*WHAT YOU NEED TO DO*:
Reproduce the records from the line that contains "The image size" through the line that contains "[x=401, y=134]", both lines included, with the requests, and add 74 to every coordinate in the answers. Leave the pictures out of your answer.

*RECORDED DATA*:
——

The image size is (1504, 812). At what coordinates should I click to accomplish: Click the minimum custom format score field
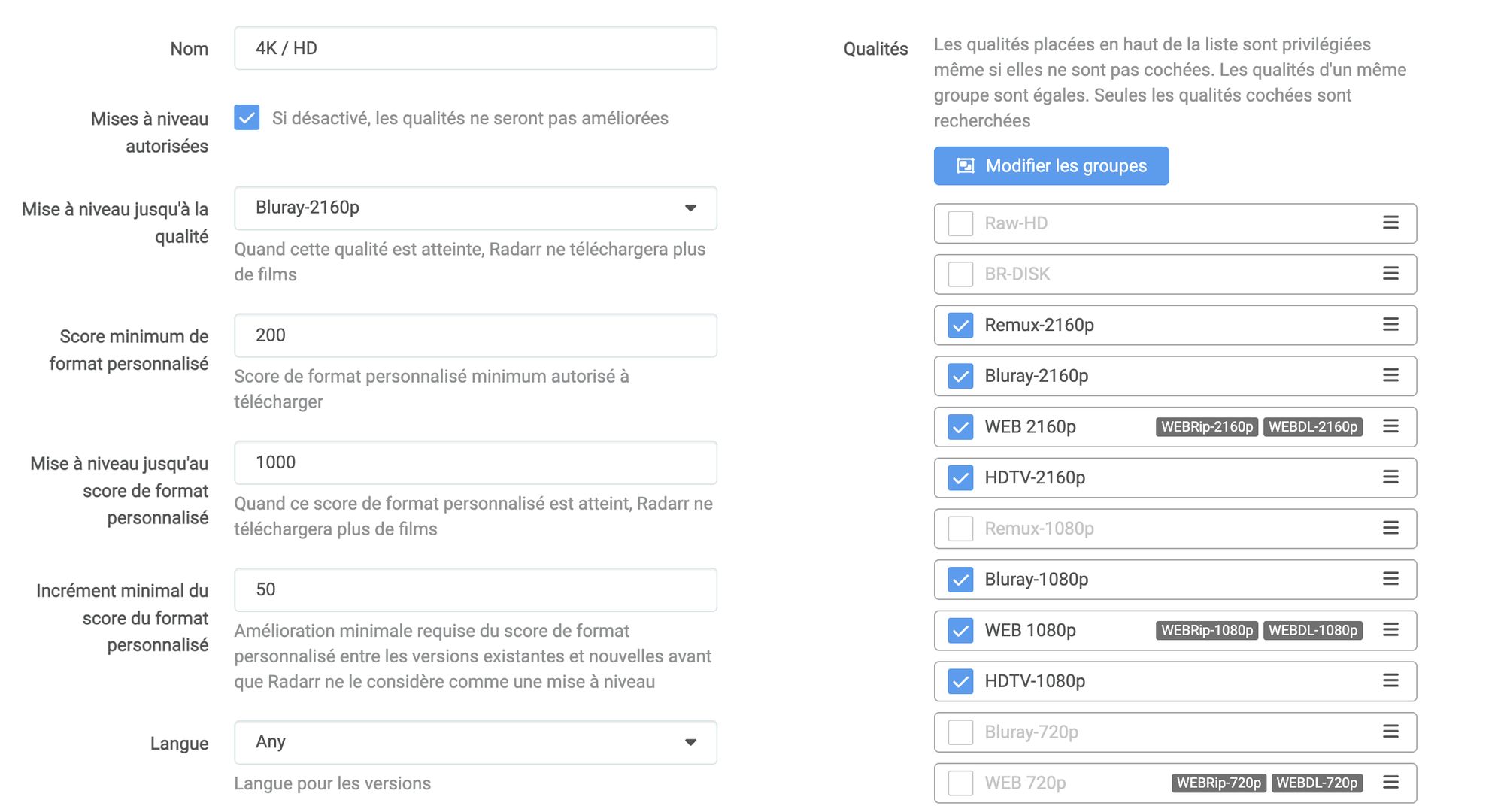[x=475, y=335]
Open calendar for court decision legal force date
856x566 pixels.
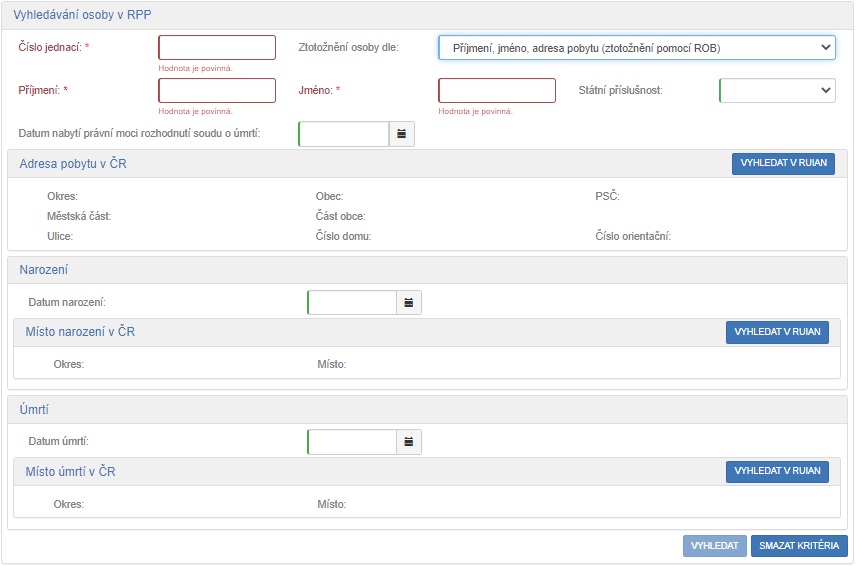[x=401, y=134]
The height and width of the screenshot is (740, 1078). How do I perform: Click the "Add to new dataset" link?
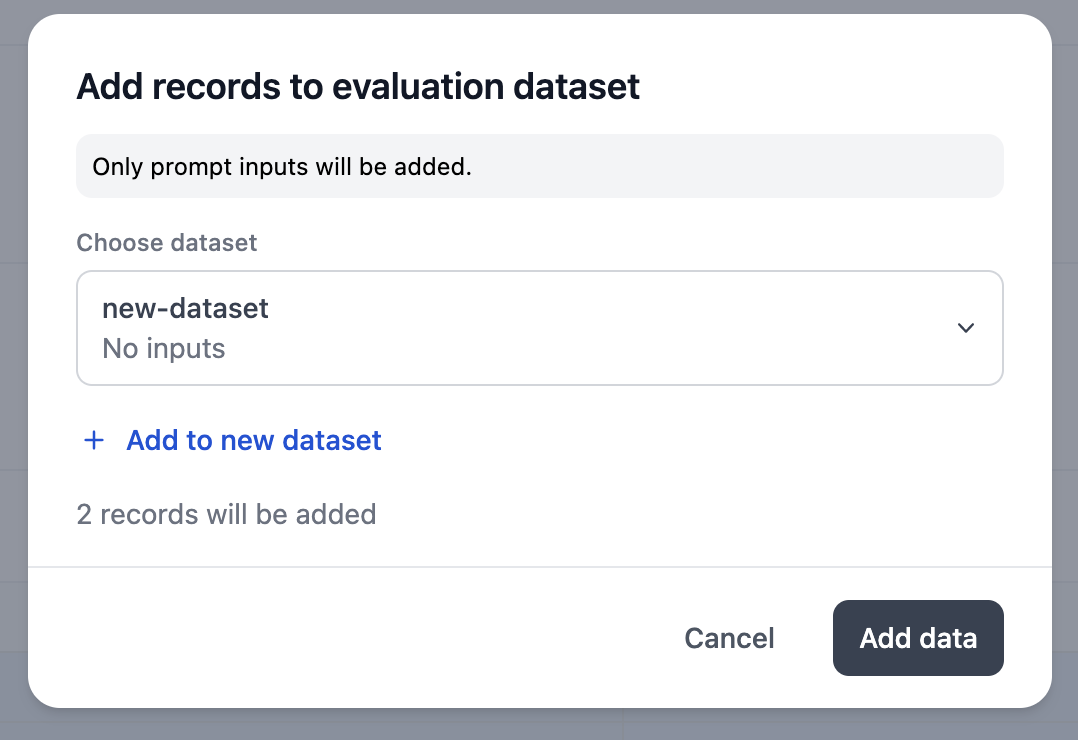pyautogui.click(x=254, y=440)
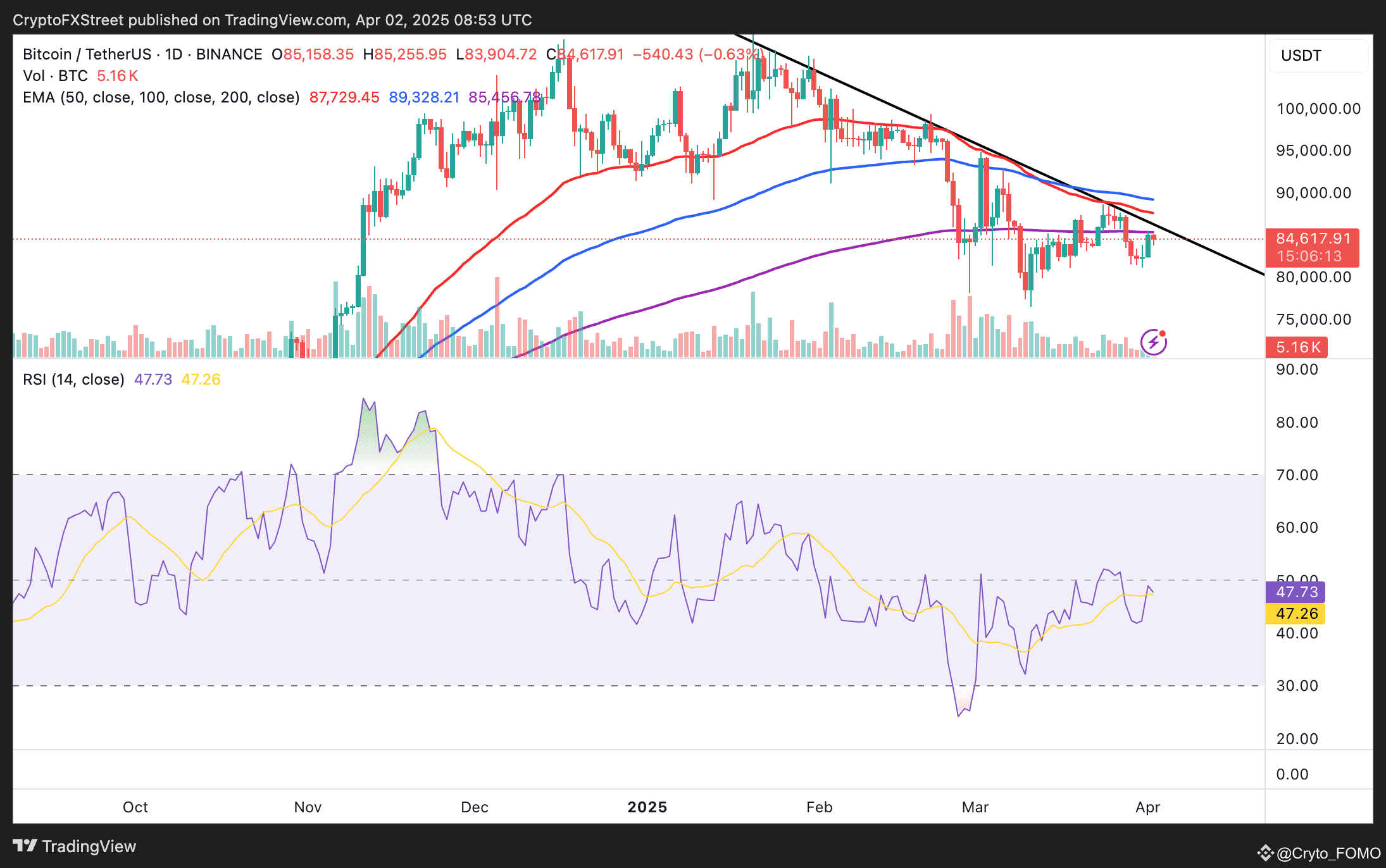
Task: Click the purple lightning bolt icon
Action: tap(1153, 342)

——

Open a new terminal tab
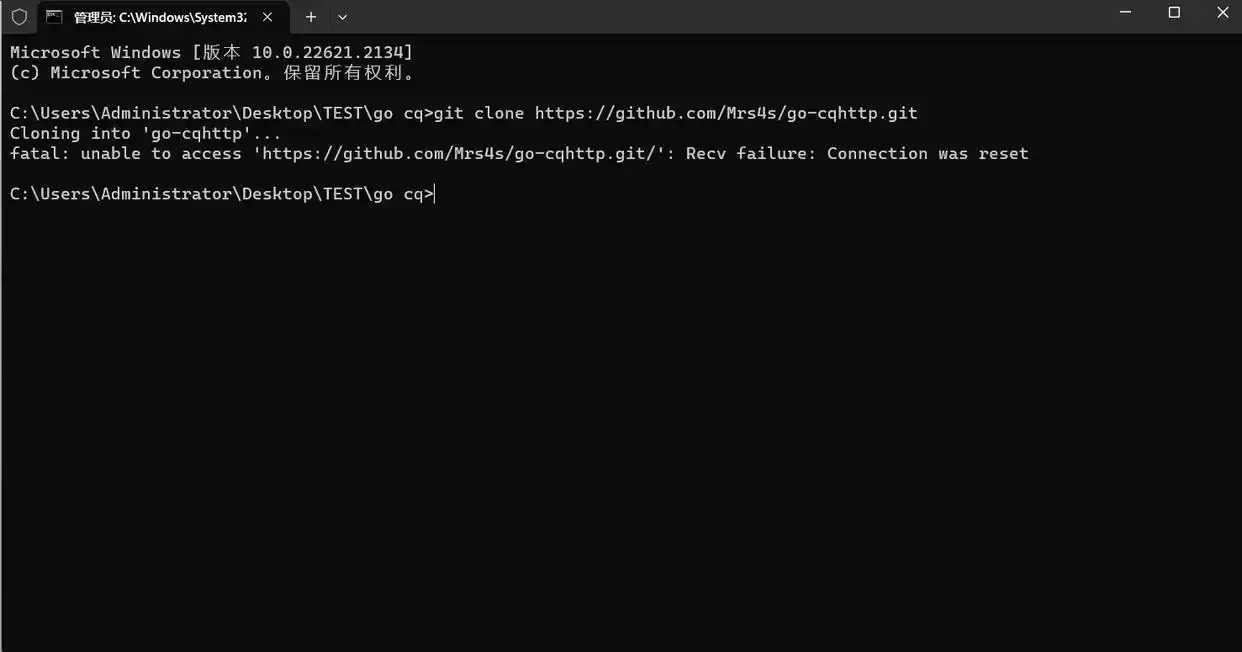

——

*TASK RESPONSE*:
The image size is (1504, 812). At what coordinates should I click to accomplish: Click the minimum custom format score field
[x=549, y=409]
Open calendar for court decision legal force date
856x566 pixels.
[x=475, y=208]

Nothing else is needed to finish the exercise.